● Materials provided:
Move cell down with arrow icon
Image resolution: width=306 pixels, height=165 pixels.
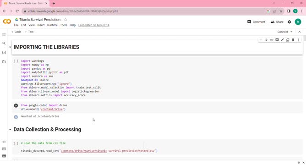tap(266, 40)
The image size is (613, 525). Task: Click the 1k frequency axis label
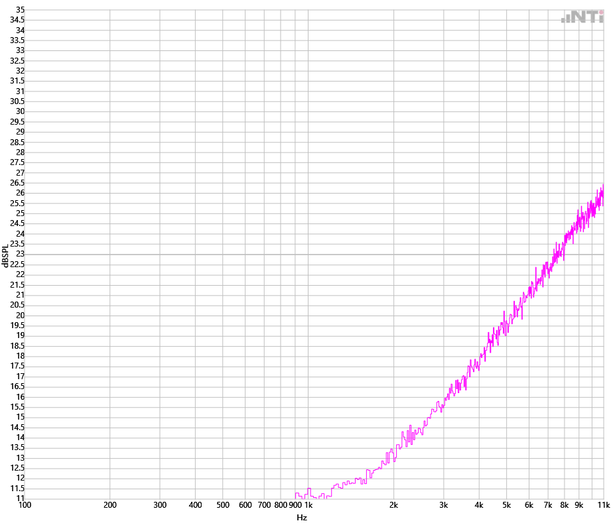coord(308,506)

...

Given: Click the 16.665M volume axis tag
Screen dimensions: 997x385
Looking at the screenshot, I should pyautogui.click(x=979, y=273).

==

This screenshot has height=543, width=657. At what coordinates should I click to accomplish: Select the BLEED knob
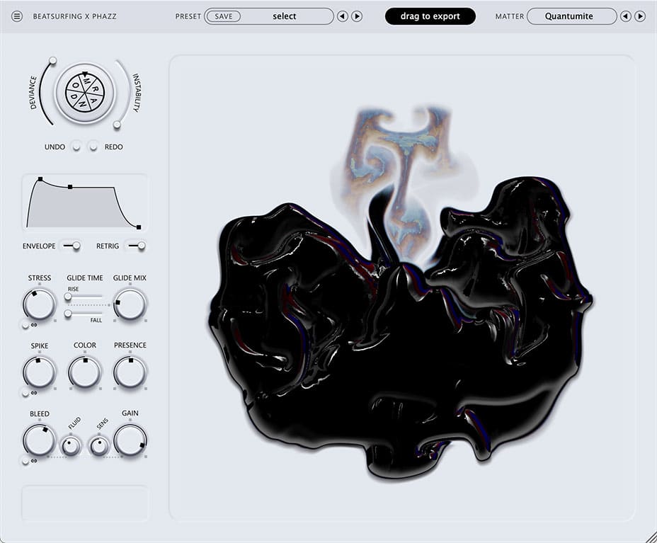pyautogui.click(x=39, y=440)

● Directions for this task: Reproduce the stretch of the data from the line containing "This screenshot has" through the line containing "pyautogui.click(x=39, y=440)", word for word, leaving out the pictures.

● Answer to this problem:
This screenshot has height=543, width=657. At what coordinates should I click to accomplish: Select the BLEED knob
pyautogui.click(x=39, y=440)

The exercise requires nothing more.